NanoQuant: Quantização Eficiente Sub-1-Bit de Modelos de Linguagem de Grande Porte
NanoQuant: Efficient Sub-1-Bit Quantization of Large Language Models
February 6, 2026
Autores: Hyochan Chong, Dongkyu Kim, Changdong Kim, Minseop Choi
cs.AI
Resumo
A quantização apenas de pesos tornou-se uma abordagem padrão para servir grandes modelos de linguagem (LLMs) de forma eficiente. No entanto, os métodos existentes falham em comprimir modelos eficientemente para níveis binários (1 bit), pois ou exigem grandes quantidades de dados e poder computacional ou incorrem em armazenamento adicional. Neste trabalho, propomos o NanoQuant, o primeiro método de quantização pós-treinamento (PTQ) a comprimir LLMs para níveis binários e sub-1-bit.

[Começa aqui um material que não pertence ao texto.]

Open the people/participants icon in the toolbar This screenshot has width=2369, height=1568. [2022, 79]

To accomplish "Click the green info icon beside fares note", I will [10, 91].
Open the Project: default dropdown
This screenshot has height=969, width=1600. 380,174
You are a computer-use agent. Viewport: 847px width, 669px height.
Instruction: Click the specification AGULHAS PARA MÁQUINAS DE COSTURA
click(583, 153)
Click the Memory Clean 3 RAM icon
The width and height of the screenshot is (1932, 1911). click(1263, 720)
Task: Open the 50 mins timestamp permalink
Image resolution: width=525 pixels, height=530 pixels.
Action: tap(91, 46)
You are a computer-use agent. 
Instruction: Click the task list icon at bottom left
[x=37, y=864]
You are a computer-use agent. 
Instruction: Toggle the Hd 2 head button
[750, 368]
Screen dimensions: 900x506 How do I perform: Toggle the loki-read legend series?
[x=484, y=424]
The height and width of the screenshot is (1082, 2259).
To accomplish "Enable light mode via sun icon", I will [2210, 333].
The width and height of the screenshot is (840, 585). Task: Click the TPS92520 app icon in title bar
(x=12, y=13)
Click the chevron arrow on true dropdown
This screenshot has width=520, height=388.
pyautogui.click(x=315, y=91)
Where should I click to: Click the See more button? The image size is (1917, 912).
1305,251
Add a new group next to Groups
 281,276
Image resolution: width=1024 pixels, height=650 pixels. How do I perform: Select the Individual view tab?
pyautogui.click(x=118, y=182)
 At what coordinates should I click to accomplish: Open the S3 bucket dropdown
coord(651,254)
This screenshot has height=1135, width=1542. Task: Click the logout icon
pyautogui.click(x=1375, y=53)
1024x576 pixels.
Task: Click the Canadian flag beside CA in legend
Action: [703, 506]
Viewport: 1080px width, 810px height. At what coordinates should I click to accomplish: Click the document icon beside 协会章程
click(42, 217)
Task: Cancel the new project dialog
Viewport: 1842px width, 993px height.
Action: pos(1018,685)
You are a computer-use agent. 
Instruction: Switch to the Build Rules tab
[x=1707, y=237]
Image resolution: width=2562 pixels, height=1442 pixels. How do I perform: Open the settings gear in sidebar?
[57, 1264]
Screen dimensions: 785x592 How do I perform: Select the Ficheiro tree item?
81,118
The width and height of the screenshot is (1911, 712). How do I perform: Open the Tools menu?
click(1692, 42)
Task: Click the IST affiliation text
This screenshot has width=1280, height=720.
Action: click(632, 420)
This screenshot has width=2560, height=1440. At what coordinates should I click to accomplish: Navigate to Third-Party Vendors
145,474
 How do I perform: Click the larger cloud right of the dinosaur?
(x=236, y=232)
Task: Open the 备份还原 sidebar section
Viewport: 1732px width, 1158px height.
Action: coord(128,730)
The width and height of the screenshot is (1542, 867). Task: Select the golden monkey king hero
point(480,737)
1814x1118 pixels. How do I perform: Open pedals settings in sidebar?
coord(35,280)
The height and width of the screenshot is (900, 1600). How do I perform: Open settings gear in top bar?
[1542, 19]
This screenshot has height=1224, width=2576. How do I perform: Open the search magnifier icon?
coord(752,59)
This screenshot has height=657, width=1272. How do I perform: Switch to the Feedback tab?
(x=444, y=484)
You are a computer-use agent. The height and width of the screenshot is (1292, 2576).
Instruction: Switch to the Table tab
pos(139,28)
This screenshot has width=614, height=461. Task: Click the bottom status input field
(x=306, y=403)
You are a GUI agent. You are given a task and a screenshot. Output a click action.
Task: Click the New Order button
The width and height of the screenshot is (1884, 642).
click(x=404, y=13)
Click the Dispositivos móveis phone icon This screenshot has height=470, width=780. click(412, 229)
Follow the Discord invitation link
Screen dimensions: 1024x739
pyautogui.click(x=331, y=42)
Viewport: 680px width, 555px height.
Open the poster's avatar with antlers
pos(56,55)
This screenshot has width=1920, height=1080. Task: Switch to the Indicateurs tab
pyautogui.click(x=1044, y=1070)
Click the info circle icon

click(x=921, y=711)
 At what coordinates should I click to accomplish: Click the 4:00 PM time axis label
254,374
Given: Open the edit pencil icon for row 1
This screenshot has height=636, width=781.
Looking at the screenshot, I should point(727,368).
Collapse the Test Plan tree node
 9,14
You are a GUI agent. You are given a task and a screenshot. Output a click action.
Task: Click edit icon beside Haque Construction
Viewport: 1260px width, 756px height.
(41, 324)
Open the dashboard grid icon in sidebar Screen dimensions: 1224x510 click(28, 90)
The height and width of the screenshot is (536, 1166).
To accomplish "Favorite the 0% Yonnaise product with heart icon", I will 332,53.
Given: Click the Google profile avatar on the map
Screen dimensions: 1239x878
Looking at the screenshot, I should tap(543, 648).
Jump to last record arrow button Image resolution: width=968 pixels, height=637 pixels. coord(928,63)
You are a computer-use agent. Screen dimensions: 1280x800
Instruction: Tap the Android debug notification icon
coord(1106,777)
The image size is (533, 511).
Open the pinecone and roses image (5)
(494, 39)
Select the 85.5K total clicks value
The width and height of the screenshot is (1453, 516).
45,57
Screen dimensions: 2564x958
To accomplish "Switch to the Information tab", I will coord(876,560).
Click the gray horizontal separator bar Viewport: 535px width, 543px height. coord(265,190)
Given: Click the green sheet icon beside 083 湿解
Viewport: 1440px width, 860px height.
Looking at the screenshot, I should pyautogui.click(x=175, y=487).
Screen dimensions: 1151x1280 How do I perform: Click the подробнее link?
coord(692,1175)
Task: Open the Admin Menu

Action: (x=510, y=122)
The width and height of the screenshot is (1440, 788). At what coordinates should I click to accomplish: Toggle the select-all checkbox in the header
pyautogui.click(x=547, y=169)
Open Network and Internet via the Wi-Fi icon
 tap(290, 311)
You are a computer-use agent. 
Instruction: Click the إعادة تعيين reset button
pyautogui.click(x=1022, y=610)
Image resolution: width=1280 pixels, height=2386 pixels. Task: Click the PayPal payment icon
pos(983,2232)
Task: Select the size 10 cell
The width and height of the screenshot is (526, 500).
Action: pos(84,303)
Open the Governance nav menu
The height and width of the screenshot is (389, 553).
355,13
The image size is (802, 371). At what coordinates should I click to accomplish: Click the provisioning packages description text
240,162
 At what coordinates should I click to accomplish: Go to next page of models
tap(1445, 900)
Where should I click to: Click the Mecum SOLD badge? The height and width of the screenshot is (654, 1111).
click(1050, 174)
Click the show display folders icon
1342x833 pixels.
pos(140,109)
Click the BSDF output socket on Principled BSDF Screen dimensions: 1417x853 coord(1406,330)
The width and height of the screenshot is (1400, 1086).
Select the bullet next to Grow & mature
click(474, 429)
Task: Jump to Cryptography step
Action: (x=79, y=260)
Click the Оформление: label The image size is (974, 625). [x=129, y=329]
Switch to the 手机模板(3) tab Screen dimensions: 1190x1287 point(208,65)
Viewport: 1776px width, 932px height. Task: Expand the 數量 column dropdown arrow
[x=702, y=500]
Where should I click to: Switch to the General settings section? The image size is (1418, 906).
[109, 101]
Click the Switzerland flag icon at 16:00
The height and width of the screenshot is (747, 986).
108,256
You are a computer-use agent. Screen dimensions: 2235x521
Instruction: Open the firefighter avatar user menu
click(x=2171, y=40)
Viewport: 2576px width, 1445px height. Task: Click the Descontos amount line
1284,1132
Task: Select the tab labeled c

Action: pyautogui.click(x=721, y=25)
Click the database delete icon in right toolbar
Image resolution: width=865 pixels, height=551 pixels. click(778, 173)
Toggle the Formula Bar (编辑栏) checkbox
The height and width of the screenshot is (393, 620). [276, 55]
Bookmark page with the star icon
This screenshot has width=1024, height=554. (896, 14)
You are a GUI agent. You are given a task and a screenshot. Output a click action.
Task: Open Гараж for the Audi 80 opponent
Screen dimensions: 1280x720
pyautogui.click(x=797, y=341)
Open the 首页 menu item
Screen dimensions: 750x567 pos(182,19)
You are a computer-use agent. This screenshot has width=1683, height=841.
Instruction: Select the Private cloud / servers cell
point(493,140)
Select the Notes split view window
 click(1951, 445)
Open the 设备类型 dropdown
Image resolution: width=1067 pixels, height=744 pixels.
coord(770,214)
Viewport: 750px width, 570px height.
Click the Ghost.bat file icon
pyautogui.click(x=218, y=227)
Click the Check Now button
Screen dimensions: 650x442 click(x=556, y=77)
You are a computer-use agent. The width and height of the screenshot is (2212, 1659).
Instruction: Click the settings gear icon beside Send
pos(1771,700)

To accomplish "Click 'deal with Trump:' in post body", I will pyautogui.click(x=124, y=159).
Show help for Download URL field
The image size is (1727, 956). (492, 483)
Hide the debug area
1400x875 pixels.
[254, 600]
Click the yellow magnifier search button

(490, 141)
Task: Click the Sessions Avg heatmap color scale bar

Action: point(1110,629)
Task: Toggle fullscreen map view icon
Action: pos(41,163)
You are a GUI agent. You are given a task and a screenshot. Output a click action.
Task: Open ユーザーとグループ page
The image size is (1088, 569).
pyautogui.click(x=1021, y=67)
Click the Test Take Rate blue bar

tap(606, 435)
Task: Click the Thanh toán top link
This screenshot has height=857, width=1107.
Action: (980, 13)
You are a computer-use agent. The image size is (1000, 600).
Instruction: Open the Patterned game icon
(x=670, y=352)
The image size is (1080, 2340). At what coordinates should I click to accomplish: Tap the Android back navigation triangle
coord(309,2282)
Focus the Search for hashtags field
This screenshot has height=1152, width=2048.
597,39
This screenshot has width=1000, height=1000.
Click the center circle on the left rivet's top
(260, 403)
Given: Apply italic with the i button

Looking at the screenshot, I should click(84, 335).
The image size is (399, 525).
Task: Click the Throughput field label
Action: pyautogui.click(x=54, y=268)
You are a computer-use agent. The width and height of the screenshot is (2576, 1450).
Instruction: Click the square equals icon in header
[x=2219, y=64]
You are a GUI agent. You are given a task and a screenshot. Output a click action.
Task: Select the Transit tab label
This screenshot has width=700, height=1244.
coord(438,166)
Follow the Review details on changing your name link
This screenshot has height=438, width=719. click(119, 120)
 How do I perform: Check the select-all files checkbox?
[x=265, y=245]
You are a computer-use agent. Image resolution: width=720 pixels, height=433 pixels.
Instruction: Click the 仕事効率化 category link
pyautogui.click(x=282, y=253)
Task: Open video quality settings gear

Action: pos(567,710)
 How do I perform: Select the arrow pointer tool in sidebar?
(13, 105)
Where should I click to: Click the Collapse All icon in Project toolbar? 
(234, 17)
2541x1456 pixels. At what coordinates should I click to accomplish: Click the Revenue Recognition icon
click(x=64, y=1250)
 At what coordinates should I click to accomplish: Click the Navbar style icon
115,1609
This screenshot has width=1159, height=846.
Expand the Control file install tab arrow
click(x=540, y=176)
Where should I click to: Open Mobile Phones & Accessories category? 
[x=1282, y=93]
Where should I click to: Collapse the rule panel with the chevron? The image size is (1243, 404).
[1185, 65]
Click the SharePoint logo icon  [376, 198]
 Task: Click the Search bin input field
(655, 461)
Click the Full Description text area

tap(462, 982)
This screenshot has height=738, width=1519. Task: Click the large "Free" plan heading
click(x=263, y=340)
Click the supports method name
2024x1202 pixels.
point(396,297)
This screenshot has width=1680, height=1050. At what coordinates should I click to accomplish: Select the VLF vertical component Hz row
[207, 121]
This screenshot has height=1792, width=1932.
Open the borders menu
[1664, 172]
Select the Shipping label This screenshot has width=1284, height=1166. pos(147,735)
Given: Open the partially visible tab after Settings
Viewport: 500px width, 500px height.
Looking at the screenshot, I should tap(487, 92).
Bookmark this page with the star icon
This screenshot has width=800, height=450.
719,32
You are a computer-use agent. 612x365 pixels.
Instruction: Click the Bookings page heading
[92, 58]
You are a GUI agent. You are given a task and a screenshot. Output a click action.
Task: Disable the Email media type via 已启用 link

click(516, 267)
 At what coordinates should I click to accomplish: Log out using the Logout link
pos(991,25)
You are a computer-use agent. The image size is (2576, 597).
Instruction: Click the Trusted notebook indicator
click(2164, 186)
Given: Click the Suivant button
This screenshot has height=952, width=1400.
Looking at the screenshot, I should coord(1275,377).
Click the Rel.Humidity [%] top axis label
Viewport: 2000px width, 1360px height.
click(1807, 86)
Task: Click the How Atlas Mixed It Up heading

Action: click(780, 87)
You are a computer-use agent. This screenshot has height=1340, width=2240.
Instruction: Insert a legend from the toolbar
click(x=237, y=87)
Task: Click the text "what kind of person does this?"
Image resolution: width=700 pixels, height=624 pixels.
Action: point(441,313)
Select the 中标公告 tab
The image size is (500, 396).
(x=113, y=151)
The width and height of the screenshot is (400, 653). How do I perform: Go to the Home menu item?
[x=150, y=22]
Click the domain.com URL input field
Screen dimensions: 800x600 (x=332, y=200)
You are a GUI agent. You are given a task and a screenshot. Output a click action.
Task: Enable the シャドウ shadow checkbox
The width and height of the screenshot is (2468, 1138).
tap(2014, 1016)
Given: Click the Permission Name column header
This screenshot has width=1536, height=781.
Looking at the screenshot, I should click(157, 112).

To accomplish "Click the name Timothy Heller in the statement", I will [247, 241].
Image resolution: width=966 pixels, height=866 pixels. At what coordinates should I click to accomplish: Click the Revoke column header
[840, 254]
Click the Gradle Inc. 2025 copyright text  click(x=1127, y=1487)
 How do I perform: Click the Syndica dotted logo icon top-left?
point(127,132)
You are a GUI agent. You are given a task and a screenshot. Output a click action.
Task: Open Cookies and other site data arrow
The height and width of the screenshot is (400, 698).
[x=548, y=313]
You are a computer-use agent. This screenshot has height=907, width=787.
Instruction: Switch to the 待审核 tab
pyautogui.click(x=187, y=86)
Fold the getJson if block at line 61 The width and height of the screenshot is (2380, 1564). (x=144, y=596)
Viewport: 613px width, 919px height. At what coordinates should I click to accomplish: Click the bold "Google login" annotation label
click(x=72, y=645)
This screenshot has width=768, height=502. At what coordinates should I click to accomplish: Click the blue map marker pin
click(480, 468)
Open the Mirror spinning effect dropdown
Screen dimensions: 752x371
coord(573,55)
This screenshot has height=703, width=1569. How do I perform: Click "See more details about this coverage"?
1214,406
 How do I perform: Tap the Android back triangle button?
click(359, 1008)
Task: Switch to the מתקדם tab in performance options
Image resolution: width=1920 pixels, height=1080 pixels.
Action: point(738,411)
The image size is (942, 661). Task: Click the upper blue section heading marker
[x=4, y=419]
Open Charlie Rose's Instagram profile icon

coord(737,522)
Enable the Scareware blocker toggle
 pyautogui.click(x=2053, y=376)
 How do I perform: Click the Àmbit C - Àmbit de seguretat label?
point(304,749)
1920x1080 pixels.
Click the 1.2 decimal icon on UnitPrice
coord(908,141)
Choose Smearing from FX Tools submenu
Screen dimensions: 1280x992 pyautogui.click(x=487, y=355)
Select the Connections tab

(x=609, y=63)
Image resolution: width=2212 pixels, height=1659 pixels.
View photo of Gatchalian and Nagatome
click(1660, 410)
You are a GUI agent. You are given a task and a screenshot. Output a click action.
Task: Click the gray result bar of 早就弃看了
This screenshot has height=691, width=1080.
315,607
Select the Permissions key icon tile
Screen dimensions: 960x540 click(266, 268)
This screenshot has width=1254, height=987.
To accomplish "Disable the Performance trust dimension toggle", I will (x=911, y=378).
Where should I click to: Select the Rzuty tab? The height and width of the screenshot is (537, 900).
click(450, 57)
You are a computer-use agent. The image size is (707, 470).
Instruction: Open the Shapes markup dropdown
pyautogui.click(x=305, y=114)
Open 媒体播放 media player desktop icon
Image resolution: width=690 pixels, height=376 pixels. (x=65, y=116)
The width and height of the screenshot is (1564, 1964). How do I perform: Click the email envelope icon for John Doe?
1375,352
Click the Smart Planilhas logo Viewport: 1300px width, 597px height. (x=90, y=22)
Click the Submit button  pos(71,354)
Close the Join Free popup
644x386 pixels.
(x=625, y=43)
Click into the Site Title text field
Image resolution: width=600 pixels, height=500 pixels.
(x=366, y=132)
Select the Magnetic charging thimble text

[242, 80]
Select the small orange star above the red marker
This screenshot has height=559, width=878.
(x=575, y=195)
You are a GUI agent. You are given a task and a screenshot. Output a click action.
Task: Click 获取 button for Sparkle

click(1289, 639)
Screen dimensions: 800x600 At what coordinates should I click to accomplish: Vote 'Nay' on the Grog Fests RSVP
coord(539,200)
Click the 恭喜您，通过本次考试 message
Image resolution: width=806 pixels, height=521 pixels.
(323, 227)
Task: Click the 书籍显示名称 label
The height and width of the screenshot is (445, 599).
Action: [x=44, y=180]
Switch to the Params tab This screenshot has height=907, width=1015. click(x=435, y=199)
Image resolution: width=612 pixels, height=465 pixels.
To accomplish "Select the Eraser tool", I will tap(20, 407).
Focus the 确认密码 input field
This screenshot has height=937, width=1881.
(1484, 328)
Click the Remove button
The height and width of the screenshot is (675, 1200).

O NanoQuant formula a quantização como um problema de fatoração binária de baixo posto (low-rank), comprimindo os pesos em precisão total para matrizes binárias de baixo posto e fatores de escala. Especificamente, ele utiliza um método eficiente dos multiplicadores de direção alternada (ADMM) para inicializar com precisão matrizes binárias latentes e fatores de escala, e depois ajusta os parâmetros inicializados através de um processo de reconstrução por blocos e do modelo. Consequentemente, o NanoQuant estabelece uma nova fronteira de Pareto na quantização pós-treinamento de baixa memória, alcançando precisão de última geração mesmo em taxas de compressão sub-1-bit. O NanoQuant torna a implantação em grande escala viável em hardware de consumo. Por exemplo, ele comprime o Llama2-70B em 25,8 vezes em apenas 13 horas em um único H100, permitindo que um modelo de 70B opere em uma GPU de consumo de 8 GB.
English
Weight-only quantization has become a standard approach for efficiently serving large language models (LLMs). However, existing methods fail to efficiently compress models to binary (1-bit) levels, as they either require large amounts of data and compute or incur additional storage. In this work, we propose NanoQuant, the first post-training quantization (PTQ) method to compress LLMs to both binary and sub-1-bit levels. NanoQuant formulates quantization as a low-rank binary factorization problem, and compresses full-precision weights to low-rank binary matrices and scales. Specifically, it utilizes an efficient alternating direction method of multipliers (ADMM) method to precisely initialize latent binary matrices and scales, and then tune the initialized parameters through a block and model reconstruction process. Consequently, NanoQuant establishes a new Pareto frontier in low-memory post-training quantization, achieving state-of-the-art accuracy even at sub-1-bit compression rates. NanoQuant makes large-scale deployment feasible on consumer hardware. For example, it compresses Llama2-70B by 25.8times in just 13 hours on a single H100, enabling a 70B model to operate on a consumer 8 GB GPU.